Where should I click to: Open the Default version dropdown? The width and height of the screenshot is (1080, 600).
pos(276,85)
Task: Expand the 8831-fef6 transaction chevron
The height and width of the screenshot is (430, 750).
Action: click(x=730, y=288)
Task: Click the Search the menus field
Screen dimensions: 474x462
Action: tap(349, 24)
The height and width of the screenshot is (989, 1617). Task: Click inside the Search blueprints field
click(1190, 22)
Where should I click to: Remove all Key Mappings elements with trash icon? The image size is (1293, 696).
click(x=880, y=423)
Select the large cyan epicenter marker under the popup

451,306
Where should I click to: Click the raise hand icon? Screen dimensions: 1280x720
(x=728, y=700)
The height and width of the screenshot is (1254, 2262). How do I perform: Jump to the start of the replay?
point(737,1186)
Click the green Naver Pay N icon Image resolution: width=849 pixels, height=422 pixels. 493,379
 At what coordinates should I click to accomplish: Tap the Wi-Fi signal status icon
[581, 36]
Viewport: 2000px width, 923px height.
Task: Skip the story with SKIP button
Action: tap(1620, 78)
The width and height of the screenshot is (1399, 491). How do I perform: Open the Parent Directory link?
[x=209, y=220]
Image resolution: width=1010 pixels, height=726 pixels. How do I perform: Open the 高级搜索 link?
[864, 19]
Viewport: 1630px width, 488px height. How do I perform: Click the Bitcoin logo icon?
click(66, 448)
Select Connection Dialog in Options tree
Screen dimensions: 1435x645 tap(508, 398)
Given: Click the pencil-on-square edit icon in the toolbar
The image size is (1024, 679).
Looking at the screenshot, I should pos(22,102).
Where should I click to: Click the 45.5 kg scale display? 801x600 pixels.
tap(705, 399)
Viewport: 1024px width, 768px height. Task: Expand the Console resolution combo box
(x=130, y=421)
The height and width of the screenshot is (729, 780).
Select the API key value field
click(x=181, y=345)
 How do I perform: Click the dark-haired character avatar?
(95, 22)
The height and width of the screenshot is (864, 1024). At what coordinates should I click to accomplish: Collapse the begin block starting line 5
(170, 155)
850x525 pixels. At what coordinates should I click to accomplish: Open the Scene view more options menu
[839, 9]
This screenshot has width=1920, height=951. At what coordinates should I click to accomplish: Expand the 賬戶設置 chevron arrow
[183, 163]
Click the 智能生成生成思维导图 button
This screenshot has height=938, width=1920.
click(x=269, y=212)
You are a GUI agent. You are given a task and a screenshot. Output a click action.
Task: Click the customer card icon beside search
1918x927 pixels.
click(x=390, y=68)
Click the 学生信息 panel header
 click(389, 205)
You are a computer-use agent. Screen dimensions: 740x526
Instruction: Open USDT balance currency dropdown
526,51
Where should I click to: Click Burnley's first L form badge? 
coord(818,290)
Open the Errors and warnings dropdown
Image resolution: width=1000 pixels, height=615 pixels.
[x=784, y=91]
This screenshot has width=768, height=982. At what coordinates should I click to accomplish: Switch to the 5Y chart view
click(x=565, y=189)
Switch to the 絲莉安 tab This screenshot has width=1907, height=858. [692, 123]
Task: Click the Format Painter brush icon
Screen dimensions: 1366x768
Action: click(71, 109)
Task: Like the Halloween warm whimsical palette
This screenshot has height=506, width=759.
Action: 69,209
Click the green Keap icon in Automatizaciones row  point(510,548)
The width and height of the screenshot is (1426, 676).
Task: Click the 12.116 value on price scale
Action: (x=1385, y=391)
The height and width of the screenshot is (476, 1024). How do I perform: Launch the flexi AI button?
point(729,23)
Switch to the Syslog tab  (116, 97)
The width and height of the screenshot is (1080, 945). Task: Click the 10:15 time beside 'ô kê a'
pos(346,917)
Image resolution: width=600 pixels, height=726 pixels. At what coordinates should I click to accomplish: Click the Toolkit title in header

EXERCISE DESCRIPTION:
Repeat each line above exactly as it stands.

EXERCISE RESULT:
Where should I click to: Open the Default version dropdown? The width and height of the screenshot is (1080, 600).
pos(276,85)
Task: Expand the 8831-fef6 transaction chevron
The height and width of the screenshot is (430, 750).
Action: click(x=730, y=288)
Task: Click the Search the menus field
Screen dimensions: 474x462
Action: tap(349, 24)
The height and width of the screenshot is (989, 1617). Task: Click inside the Search blueprints field
click(1190, 22)
Where should I click to: Remove all Key Mappings elements with trash icon? The image size is (1293, 696).
click(x=880, y=423)
Select the large cyan epicenter marker under the popup

451,306
Where should I click to: Click the raise hand icon? Screen dimensions: 1280x720
(x=728, y=700)
The height and width of the screenshot is (1254, 2262). How do I perform: Jump to the start of the replay?
point(737,1186)
Click the green Naver Pay N icon Image resolution: width=849 pixels, height=422 pixels. 493,379
 At what coordinates should I click to accomplish: Tap the Wi-Fi signal status icon
[581, 36]
Viewport: 2000px width, 923px height.
Task: Skip the story with SKIP button
Action: tap(1620, 78)
The width and height of the screenshot is (1399, 491). How do I perform: Open the Parent Directory link?
[x=209, y=220]
Image resolution: width=1010 pixels, height=726 pixels. How do I perform: Open the 高级搜索 link?
[864, 19]
Viewport: 1630px width, 488px height. How do I perform: Click the Bitcoin logo icon?
click(66, 448)
Select Connection Dialog in Options tree
Screen dimensions: 1435x645 tap(508, 398)
Given: Click the pencil-on-square edit icon in the toolbar
The image size is (1024, 679).
Looking at the screenshot, I should pos(22,102).
Where should I click to: Click the 45.5 kg scale display? 801x600 pixels.
tap(705, 399)
Viewport: 1024px width, 768px height. Task: Expand the Console resolution combo box
(x=130, y=421)
The height and width of the screenshot is (729, 780).
Select the API key value field
click(x=181, y=345)
 How do I perform: Click the dark-haired character avatar?
(95, 22)
The height and width of the screenshot is (864, 1024). At what coordinates should I click to accomplish: Collapse the begin block starting line 5
(170, 155)
850x525 pixels. At what coordinates should I click to accomplish: Open the Scene view more options menu
[839, 9]
This screenshot has width=1920, height=951. At what coordinates should I click to accomplish: Expand the 賬戶設置 chevron arrow
[183, 163]
Click the 智能生成生成思维导图 button
This screenshot has height=938, width=1920.
click(x=269, y=212)
You are a GUI agent. You are given a task and a screenshot. Output a click action.
Task: Click the customer card icon beside search
1918x927 pixels.
click(x=390, y=68)
Click the 学生信息 panel header
 click(389, 205)
You are a computer-use agent. Screen dimensions: 740x526
Instruction: Open USDT balance currency dropdown
526,51
Where should I click to: Click Burnley's first L form badge? 
coord(818,290)
Open the Errors and warnings dropdown
Image resolution: width=1000 pixels, height=615 pixels.
[x=784, y=91]
This screenshot has width=768, height=982. At what coordinates should I click to accomplish: Switch to the 5Y chart view
click(x=565, y=189)
Switch to the 絲莉安 tab This screenshot has width=1907, height=858. [692, 123]
Task: Click the Format Painter brush icon
Screen dimensions: 1366x768
Action: click(71, 109)
Task: Like the Halloween warm whimsical palette
This screenshot has height=506, width=759.
Action: 69,209
Click the green Keap icon in Automatizaciones row  point(510,548)
The width and height of the screenshot is (1426, 676).
Task: Click the 12.116 value on price scale
Action: (x=1385, y=391)
The height and width of the screenshot is (476, 1024). How do I perform: Launch the flexi AI button?
point(729,23)
Switch to the Syslog tab  (116, 97)
The width and height of the screenshot is (1080, 945). Task: Click the 10:15 time beside 'ô kê a'
pos(346,917)
Image resolution: width=600 pixels, height=726 pixels. At what coordinates should I click to accomplish: Click the Toolkit title in header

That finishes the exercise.